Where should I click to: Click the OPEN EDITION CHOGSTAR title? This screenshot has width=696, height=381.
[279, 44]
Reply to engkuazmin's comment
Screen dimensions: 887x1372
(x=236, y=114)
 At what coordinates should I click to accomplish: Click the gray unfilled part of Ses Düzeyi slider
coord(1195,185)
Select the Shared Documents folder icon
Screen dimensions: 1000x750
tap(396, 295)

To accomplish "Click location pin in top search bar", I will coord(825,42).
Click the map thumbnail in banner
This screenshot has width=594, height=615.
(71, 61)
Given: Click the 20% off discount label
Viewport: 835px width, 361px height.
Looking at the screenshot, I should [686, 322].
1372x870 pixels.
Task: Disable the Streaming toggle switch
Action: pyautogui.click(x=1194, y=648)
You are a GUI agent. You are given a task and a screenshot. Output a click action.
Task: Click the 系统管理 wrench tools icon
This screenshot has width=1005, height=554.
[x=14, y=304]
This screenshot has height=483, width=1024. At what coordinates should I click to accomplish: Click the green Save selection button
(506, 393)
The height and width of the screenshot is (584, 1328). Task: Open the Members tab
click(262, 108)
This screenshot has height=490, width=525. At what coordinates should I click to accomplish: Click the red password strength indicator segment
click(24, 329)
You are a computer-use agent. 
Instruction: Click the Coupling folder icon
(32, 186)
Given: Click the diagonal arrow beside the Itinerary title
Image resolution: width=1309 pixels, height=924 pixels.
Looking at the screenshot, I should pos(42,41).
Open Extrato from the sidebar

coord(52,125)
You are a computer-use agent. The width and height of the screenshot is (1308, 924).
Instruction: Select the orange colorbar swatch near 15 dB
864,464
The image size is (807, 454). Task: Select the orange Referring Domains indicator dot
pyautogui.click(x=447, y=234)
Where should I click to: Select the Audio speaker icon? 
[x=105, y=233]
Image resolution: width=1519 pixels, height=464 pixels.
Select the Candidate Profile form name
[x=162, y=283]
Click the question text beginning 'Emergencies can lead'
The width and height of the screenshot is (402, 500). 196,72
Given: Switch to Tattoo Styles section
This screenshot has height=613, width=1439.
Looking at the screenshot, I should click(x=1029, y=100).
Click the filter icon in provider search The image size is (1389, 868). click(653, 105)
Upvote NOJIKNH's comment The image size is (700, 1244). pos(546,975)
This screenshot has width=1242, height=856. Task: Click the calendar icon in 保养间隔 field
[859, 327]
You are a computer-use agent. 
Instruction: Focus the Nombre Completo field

============

§ TASK DESCRIPTION:
Return each full line of the entries that contains the word "agent".

§ RESPONSE BOX:
You are a GUI agent. You are given a task and a screenshot. Output a click action.
You are a computer-use agent. 
You are a computer-use agent. The width and height of the screenshot is (1308, 924).
You are a computer-use agent. 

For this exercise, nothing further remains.